Being a lead software engineer is not so much about “fingers on the keyboard”. Their focus is on the design of the system that will get fingers on the keyboard later. But before any of that happens, the lead software engineer must scrutinize and evaluate all big picture elements. The design that comes from this effort should produce a clear view into all the considerations, anticipate most of the problems that could come up, help ensure that best practices will be adhered to along the way, and, maybe most critically, enable the system to be maintainable and extensible as new and changing requirements appear. In other words, the design must enable sustainable business agility.
Once the system design (or software architecture) is in place, it is the lead engineer who owns the “big picture” and ensures that the development and detailed design decisions that ensues is consistent with the intent and principles behind the original design. Without the constant nurturing and maintenance of overall design integrity, the quality of the system design will rapidly decay. I strongly believe this responsibility should not be shared but rather should be owned by the lead software engineer.
So now that I’ve laid out how we at Don’t Panic Labs view developers and engineers, there’s something else we believe is also important and must be addressed if we are to move forward as an industry: education.
I often speak about how we aren’t educating our future developers and engineers. I’ve even written a post about how we’re failing. The problems we will be solving in the future (or now, one could argue) will require more than the “construction worker” developers we’re cranking out of our educational institutions today. While we need our developers to construct the code, we need more engineers equipped and educated to effectively think about that code before a single keystroke lands. As the complexity of our systems increases, so too is our need to ensure we’re anticipating the problems we may come up against and building sustainable systems.

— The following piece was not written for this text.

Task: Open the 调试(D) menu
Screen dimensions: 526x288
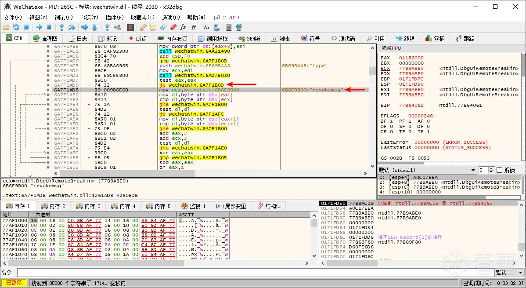Action: point(64,18)
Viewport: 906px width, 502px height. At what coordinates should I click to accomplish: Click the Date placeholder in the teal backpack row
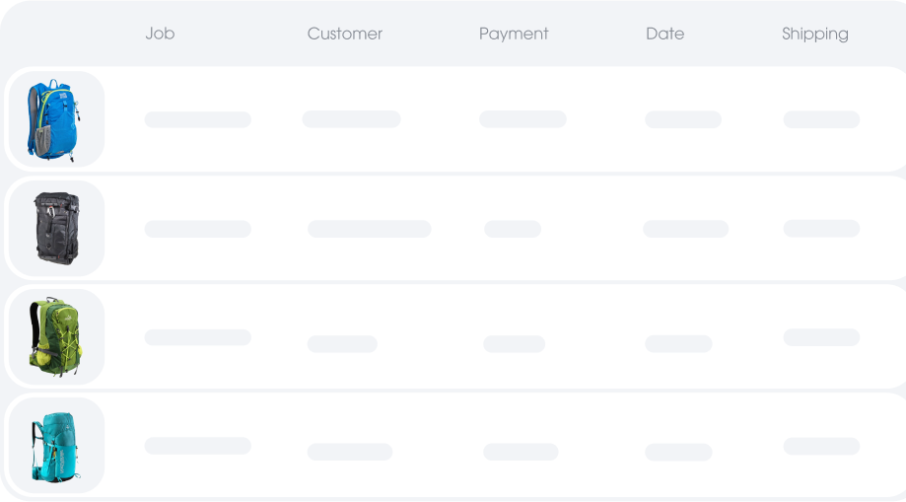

This is no different than if – using building construction as an analogy – we only were educating our carpenters, plumbers, electricians, and welders without considering the need for engineers who create the plans for these folks to follow. As technologies and materials improve, engineers must be able to leverage these advances and make the necessary adjustments. Otherwise, workers will be left using the same old methods or, worse, making their own decisions in a vacuum and possibly creating a worse (or dangerous) situation for everyone. Without the high-level vision and insight provided by an engineer, the whole industry is held back.
As our world continues to run at full speed toward a future more reliant on ever-evolving technologies, the need for properly-trained engineers (who are educated based on a standardized set of requirements) will continue to grow.
And with that comes the need for a better understanding of the roles that comprise development teams. Whether one’s role is a developer, software engineer, senior software engineer, or software architect, the distinctions are as important as the work they do. We already know that following the current path inevitably leads to chaos.
That’s something our world cannot afford.